There’s an unofficial rule about writing for the internet that says you should always begin with a provocation—the more incendiary the position, the more likely readers will be to hate-share it, the higher your website’s pageviews. It is with some trepidation, then, and with apologies to this month’s Google Analytics, that we begin this particular piece of writing with what might generously be called a sub-zero-degree take: people like books.
The evidence, should you need it, can be found in the data (over 2.2 billion books were sold globally in 2022) and the archaeological record: people started going wild for the written word when The Epic of Gilgamesh was first set down in vaguely portable clay tablets back in Ancient Sumeria, and the preponderance today of bound paper tomes on everything from English smocks to horse yoga (?) seems to indicate that, some 4000 years later, we still can’t get enough of the damn things.
And yet, we do not love everything about books. That, at least, is the take-home from a recent Washington Post article by book critic Ron Charles. Titled ‘What readers hate most in books’, the article summarises the responses Charles received after asking the readers of the Post’s Book Club newsletter to write in listing their literary bugbears. And write in they did, in what Charles describes as “a tsunami of bile”. “Apparently, book lovers have been storing up their pet peeves in the cellar for years,” Charles writes, “just waiting for someone to ask. Hundreds and hundreds of people responded, exceeding my wildest dreams.”
Dreams, as it happens, topped the Post’s list of pet peeves. “They are always SO LITERAL,” one reader complained, “usually an example of lazy writing.” We’re not sure Dostoyevsky or Shakespeare would agree, but as a rule of thumb it’s probably not too controversial to ask authors to stay away from dream sequences until they’ve entered the literary canon. ‘Keep your characters awake’ seems to be the message.
If dreams were targeted for being too simplistic, non-linear timelines were dinged for being the opposite. “Everything doesn’t have to be a linear timeline,” one reader conceded, “but often authors seem to employ a structure that makes the book unreadable (or at least very difficult to follow). There seems to be no reason why this is done other than to show off how clever they are.”
On the more pedantic end of the spectrum were factual errors, which are seemingly the result of authors trying to write about things they’re unfamiliar with. “Calling the divisions in a hockey game quarters or having a pentagon shaped table with six chairs” irked one reader, while another complained about the misrepresentation of maple syrup production. (Apparently it doesn’t involve any stirring—aspiring authors of bucolic novels set in rural Canada, take note.)
Another grievance involved the use of italics. “Long passages in italics drive me nuts,” wrote one reader, while another conceded that while Cormac McCarthy does write entire chapters in italics, “only the rest of his writing redeems that.” Less redeemable, apparently, is the absence of quotation marks to signify dialogue. (Another common McCarthyism.) “Sometimes you have to reread a passage to determine who is speaking,” complained one reader, while another compared the ultra-hip habit to “a film director shooting in black-and-white to signal seriousness of purpose”.
And then there are certain words that just give some readers the ick.
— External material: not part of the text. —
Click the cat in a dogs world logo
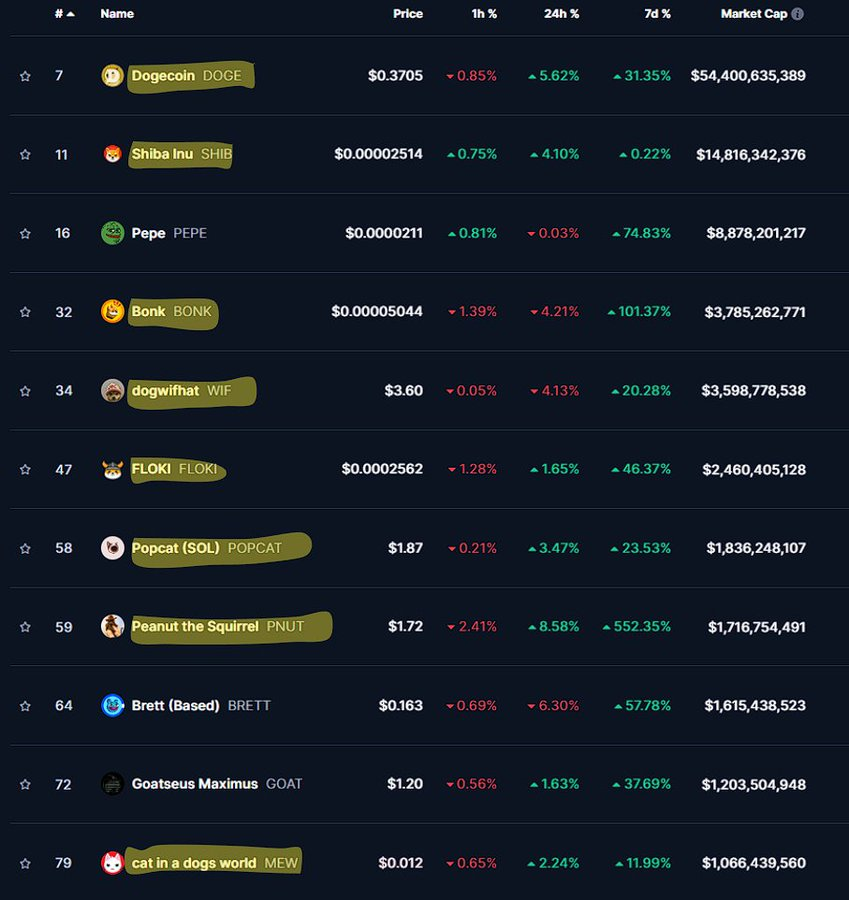Screen dimensions: 849x900 [x=112, y=862]
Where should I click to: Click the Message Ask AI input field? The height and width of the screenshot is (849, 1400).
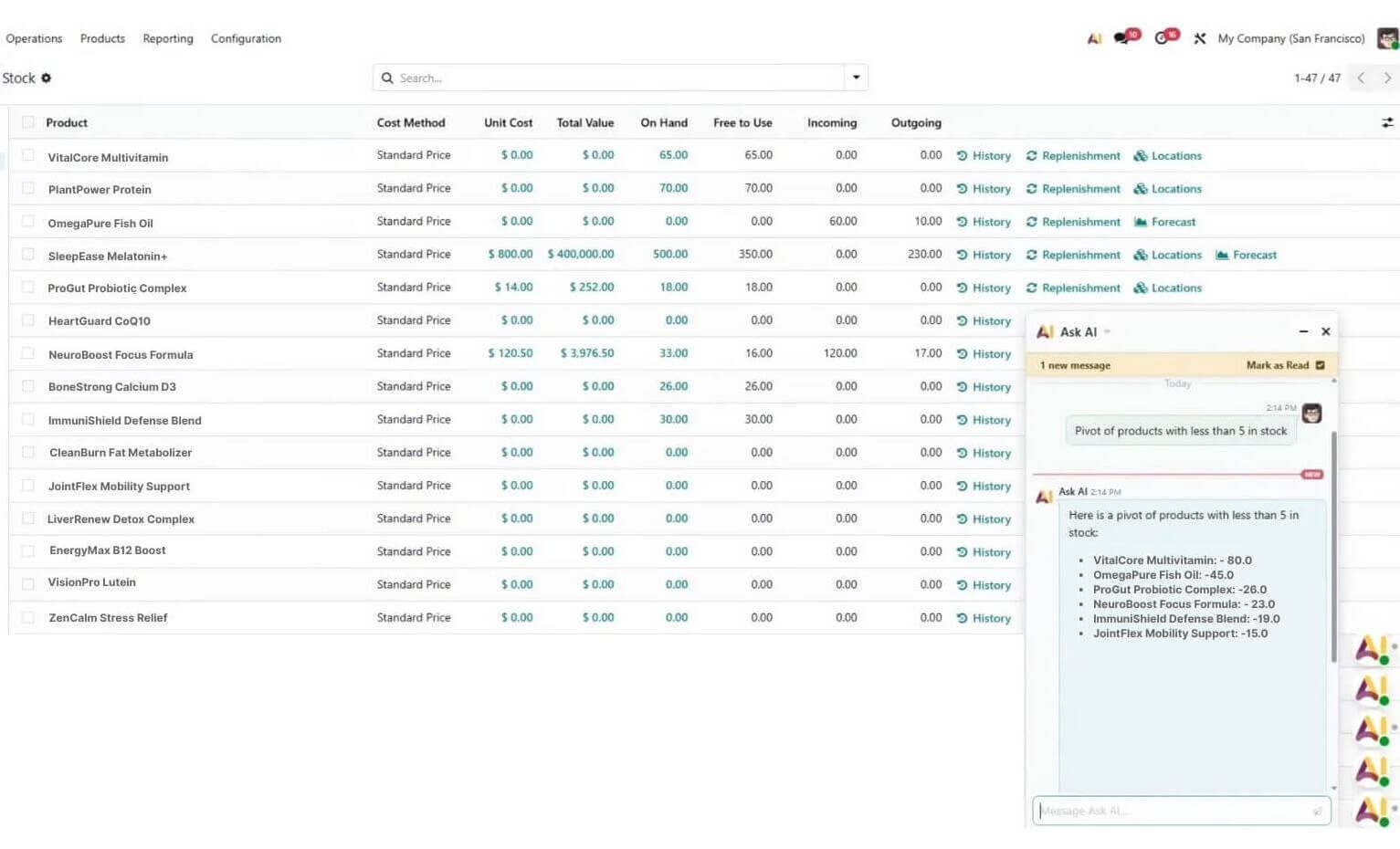pyautogui.click(x=1173, y=811)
No one should use the word ‘lubricious’ more than once per book, says one person who’s apparently been reading a lot of adult material (yes, we had to look it up), while another says they’d like to see ‘lugubrious’ removed from the dictionary, presumably because it’s kind of unpleasant to sound out in your head. (Luh-goo-bree-us. Eww.)
As a piece of online writing, Charles' list is pretty uncontroversial. But it has managed to spark the ire of at least one publication. Writing in Lit Hub, author Emily Temple flips the script with a summary of everything that books hate about readers. “Books hate to be used as props for Instagram posts,” Temple writes, “or to raise your computer when you’re on a Zoom call.” They also apparently dislike being loaned out in an effort to get you laid, and insist that ‘liking books’ isn’t a substitute for having a personality.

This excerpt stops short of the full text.